- Directed by: Ahmed Diaa Eddine
- Written by: Ali El Zorkani
- Produced by: Magda
- Starring: Magda Rushdy Abaza
- Cinematography: Wadeed Serry
- Edited by: Saeed El-Sheikh
- Music by: Andre Ryder
- Production company: Magda Film
- Distributed by: Magda Film
- Release date: 1961;
- Running time: 105 minutes
- Country: United Arab Republic
- Language: Egyptian Arabic

= Teenagers (film) =

1961 film

Teenagers (المراهقات, El morahekate) is a 1961 Egyptian drama film directed by Ahmed Diaeddin. It stars Magda and Rushdy Abaza. The film was produced by Magda for Magda Film and was released on December 5, 1960 by Magda Film.

The film was selected as the Egyptian entry for Best Foreign Language Film at the 33rd Academy Awards, but was not accepted as a final nominee.

==Plot==
The film deals with suppressed Egyptian teenagers who come from different backgrounds. It focuses on the lives of three teenagers who go to the same high school. Nada (Magda) comes from a high class, wealthy family. She lives in a mansion with her mother, brother and grandfather. The brother became the head of the family after the death of her father. He is a womanizer who spends money on his women, alcohol and drugs. Nada is 16 years old, very beautiful and innocent. She has never experienced true love before. She is not allowed to go out by herself. Her only freedom is when she meets her friends at school and they talk with each other. Nada’s best friend is Amina. Amina is the complete opposite of Nada in ever way and comes from a very poor family. She is 16 years old and lives with her mother, stepfather and stepbrother. Her stepfather is a very mean old man and is frequently drunk; he gives them a daily lecture that he is wasting money on his children, especially his son Ahmed who is in college. Ahmed found peace at home because of his stepmother and stepsister who he loved very much. The third teenager, Huda, comes from a well-off family and likes to party every night and skip school to meet boys with the knowledge of her mother and father who believe that they are giving her freedom in life.

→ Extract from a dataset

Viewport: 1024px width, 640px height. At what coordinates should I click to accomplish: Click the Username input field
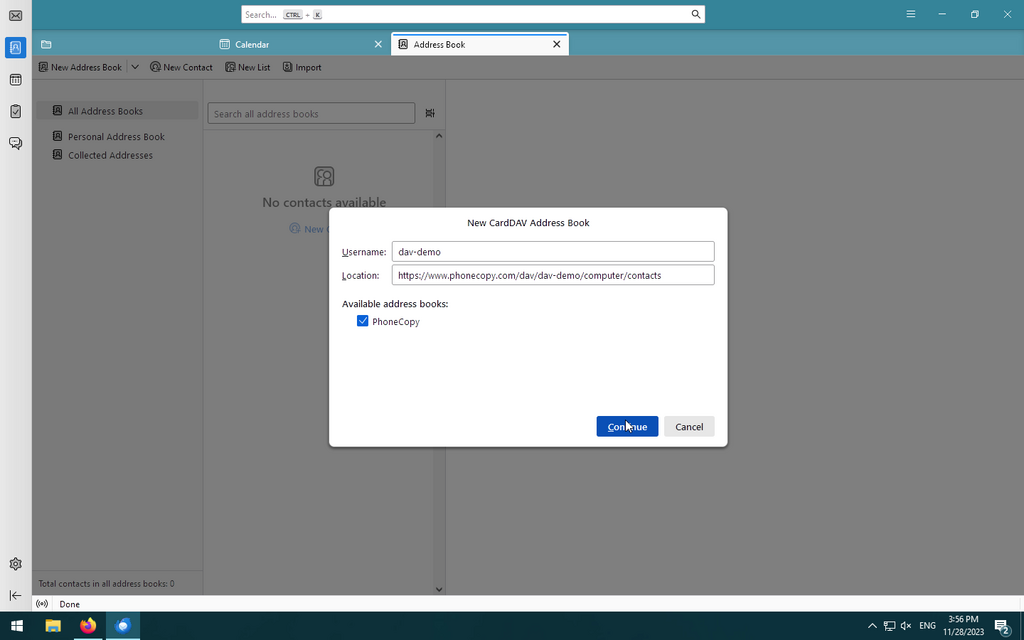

Huda invites Nada to her birthday party, but Nada cannot mention it to her mother because she is not allowed to go out anywhere other than school; she eventually concocts a lie for her mother, telling her mother that her best friend is sick and in the hospital and that she wants to go with their maid to visit her. At the party she meets a man named Issam (Rushdy Abaza), a very handsome military pilot. They fall for each other and slow dance for an hour. Nada comes back home and tells her grandfather. Issam wants to marry Nada but her brother refuses because the family wants her to marry her cousin. Nada’s best friend Amina dies while pregnant with her stepbrother's son after her stepfather forces her to take pills to abort the baby.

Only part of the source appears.